Mai alto come a gennaio il rientro nell’orbita dei dispositivi Starlink per Internet lanciati da Elon Musk
Garantire una connessione satellitare veloce a Internet in ogni angolo della Terra è l’ambizioso obiettivo perseguito da progetti come Iris2 dell’Unione Europea o Kuiper di Amazon. Prima di tutti ci ha pensato però SpaceX, la società di Elon Musk che ha dato il via nel 2019 ai lanci nello spazio dei satelliti di Starlink.
Materiale orbitante che, per la sua relativa vicinanza al nostro pianeta (circa 500 km dalla superficie), ha una prospettiva di vita operativa molto più limitata rispetto ai satelliti utilizzati per le previsioni del tempo o per la gestione dei sistemi Gps. E, non a caso, i primi “rientri” nell’atmosfera sono già iniziati.
Nel solo mese di gennaio 2025, anzi, se ne sono già registrati 120, quando nell’intero 2024 ne erano avvenuti appena 33. Una pioggia record di frammenti di satelliti, 4 in media al giorno, che preoccupa. Tanto più pensando che, quando ce ne saranno in orbita più degli 8 mila attuali, il ritmo aumenterà.
Una “pioggia” di satelliti
A sottolineare i dati (dei 4.700 Starlink di prima generazione ne sono già rientrati sulla Terra oltre 500) e a lanciare l’allarme in rete è stato il ricercatore del Centro per l’Astrofisica di Harvard, Jonathan McDowell. Allarme non tanto per i possibili impatti dannosi con persone o cose, visto che i satelliti si disintegrano completamente prima di arrivare al suolo.
A rischio sarebbe piuttosto la fascia d’ozono.
Proprio l’incenerimento del satellite a contatto con l’atmosfera terrestre genera infatti materiali inquinanti sotto forma di polvere di metalli.

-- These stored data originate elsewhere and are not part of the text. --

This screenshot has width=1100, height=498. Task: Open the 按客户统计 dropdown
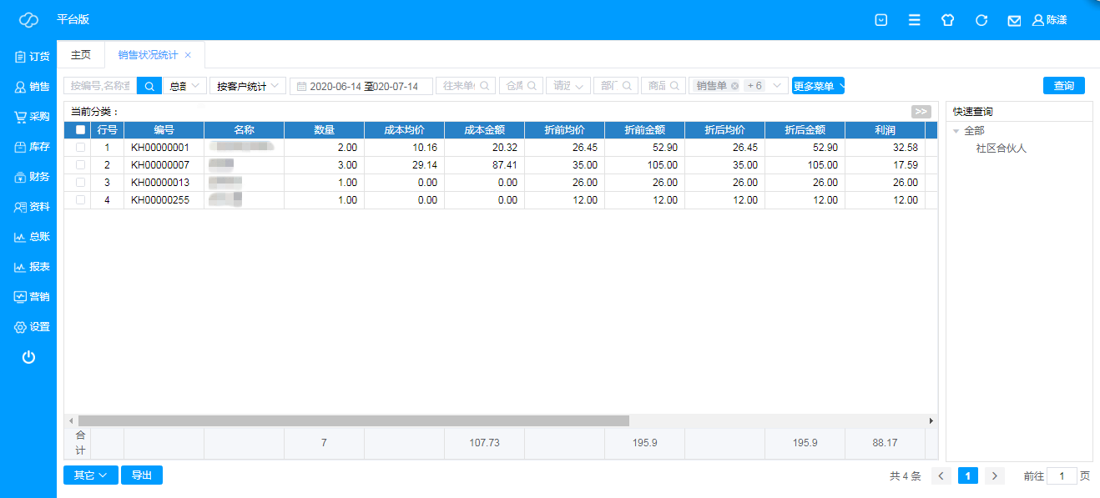[x=247, y=86]
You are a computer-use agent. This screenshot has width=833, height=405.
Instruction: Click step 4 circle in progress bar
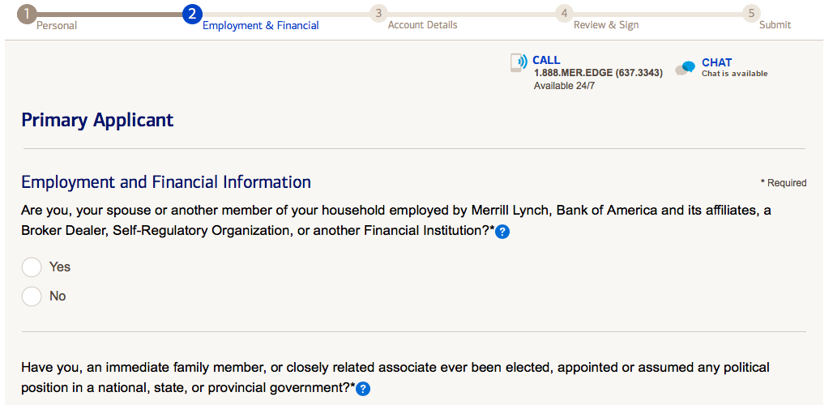pos(564,14)
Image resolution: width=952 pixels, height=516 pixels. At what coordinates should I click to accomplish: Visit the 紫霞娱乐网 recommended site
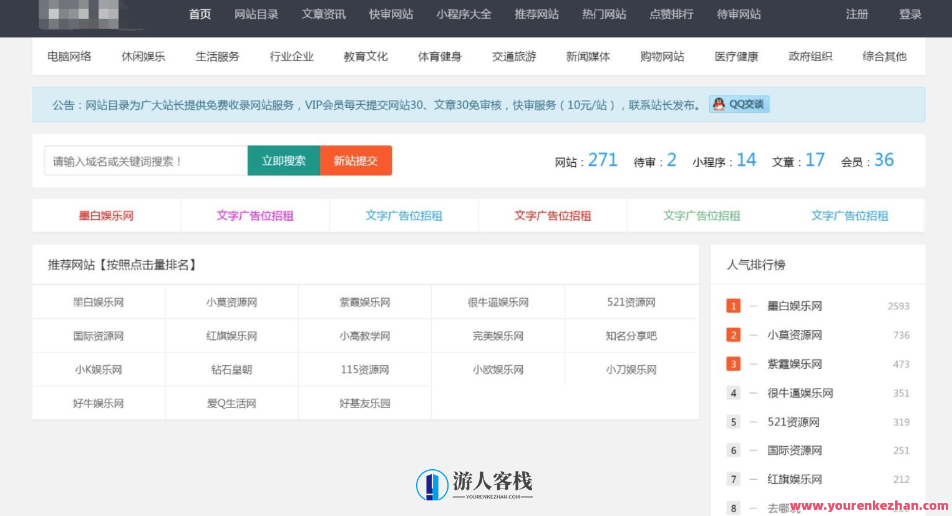(364, 302)
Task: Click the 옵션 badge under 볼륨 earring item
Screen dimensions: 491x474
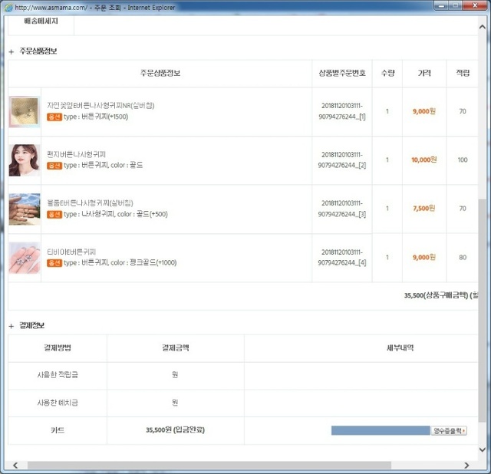Action: point(54,215)
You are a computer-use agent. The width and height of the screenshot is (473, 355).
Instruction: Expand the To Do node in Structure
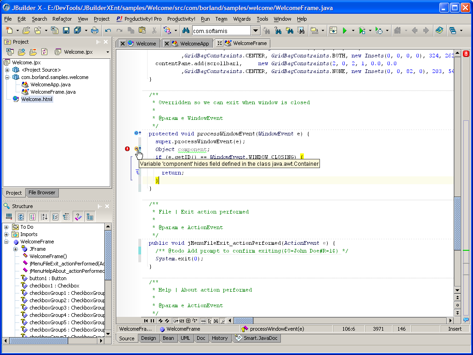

Tra questi, l’ossido di alluminio, che ha tra le sue caratteristiche la capacità di corrodere lo strato che ci protegge dalle radiazioni solari. E ogni satellite Starlink produce circa 30 kg di ossido di alluminio, con un potenziale notevole impatto ambientale.
Starlink e l’internet satellitare
Dopo il lancio dei primi 60 satelliti, la costellazione di Starlink di Elon Musk ha superato quota 7 mila, di cui circa 6 mila ancora in funzione, ma destinati progressivamente a essere sostituiti e integrati da quelli di nuova generazione, puntando a regime ad avere un contingente di 12 mila unità. Si tratta di satelliti miniaturizzati, che non superano i 2,8 metri di lunghezza e gli 1,4 di larghezza, per 260 kg di peso.
Sono costruiti da Space X per fornire a imprese e privati, ma anche per scopi militari e scientifici, una connessione a banda larga in bassa latenza.
Pur non raggiungendo la velocità e la stabilità della fibra ottica, comunicando via radio con ricetrasmettitori terrestri, scambiano cioè dati in frazioni di secondo. Risultato ottenibile grazie alla gravitazione in orbita terrestre bassa, da cui vengono fatti rientrare dopo circa 5 anni di utilizzo.